Pixel coordinate grounding data
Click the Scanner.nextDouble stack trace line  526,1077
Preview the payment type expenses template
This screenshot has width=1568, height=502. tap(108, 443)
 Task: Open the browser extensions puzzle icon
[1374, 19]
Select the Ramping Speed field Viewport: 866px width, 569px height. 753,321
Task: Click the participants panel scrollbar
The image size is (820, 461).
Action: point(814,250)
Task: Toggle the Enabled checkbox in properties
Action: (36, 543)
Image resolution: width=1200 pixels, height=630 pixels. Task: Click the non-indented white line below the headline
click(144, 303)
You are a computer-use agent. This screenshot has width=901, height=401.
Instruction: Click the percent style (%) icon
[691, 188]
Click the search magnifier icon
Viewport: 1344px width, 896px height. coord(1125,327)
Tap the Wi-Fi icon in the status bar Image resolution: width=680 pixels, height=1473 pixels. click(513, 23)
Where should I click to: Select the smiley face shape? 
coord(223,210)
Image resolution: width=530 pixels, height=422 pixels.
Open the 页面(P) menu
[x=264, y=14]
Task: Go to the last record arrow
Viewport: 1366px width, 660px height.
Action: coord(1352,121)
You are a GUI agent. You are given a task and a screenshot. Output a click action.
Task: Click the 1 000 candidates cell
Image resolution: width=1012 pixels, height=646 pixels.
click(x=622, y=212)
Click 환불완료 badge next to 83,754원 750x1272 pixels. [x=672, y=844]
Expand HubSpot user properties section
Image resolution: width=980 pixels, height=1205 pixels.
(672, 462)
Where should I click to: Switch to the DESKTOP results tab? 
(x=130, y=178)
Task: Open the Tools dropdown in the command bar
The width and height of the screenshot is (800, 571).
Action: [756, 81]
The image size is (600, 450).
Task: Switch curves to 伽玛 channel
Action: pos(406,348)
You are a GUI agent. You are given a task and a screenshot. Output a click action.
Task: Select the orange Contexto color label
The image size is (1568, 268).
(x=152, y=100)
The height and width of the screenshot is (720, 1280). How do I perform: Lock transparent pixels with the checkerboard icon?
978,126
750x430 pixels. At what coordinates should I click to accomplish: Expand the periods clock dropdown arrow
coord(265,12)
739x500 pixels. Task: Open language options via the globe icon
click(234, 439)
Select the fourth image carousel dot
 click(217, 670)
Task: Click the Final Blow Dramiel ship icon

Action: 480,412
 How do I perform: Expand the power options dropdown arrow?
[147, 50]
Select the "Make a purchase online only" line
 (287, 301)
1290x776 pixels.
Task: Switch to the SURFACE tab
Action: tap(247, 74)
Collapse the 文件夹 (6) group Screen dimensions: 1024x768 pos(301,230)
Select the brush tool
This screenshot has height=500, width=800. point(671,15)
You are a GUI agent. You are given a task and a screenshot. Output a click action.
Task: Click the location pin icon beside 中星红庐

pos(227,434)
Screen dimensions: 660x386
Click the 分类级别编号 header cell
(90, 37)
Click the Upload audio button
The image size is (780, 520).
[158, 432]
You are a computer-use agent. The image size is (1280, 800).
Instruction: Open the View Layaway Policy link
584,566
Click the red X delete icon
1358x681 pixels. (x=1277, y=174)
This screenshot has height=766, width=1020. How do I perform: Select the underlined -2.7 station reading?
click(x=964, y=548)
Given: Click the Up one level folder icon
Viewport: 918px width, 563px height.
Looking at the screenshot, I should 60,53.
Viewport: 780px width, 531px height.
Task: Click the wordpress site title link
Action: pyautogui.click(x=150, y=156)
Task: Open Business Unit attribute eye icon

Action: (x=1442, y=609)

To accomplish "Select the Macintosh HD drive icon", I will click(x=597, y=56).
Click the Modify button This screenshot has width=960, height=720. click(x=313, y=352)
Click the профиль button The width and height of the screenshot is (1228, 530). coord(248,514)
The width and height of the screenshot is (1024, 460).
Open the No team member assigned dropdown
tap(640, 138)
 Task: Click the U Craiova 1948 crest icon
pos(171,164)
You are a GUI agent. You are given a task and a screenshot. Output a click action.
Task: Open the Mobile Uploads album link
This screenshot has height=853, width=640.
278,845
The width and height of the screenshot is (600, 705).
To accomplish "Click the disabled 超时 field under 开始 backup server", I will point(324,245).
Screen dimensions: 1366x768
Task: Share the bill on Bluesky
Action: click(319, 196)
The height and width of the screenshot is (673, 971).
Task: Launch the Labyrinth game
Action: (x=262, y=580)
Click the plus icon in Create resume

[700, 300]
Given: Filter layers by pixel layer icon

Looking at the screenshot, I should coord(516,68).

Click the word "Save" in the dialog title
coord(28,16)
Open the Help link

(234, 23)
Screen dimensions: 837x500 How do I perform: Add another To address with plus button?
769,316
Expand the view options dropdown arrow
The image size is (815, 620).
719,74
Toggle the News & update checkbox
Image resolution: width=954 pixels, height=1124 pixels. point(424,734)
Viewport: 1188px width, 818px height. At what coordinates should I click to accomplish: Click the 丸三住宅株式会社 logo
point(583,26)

> _WHAT IS BEING ASKED_:
Which of the lines above include the word "computer"? List those lines.

> _FINISHED EXERCISE_:
You are a computer-use agent. This screenshot has width=901, height=401.
You are a computer-use agent. The image size is (1280, 800).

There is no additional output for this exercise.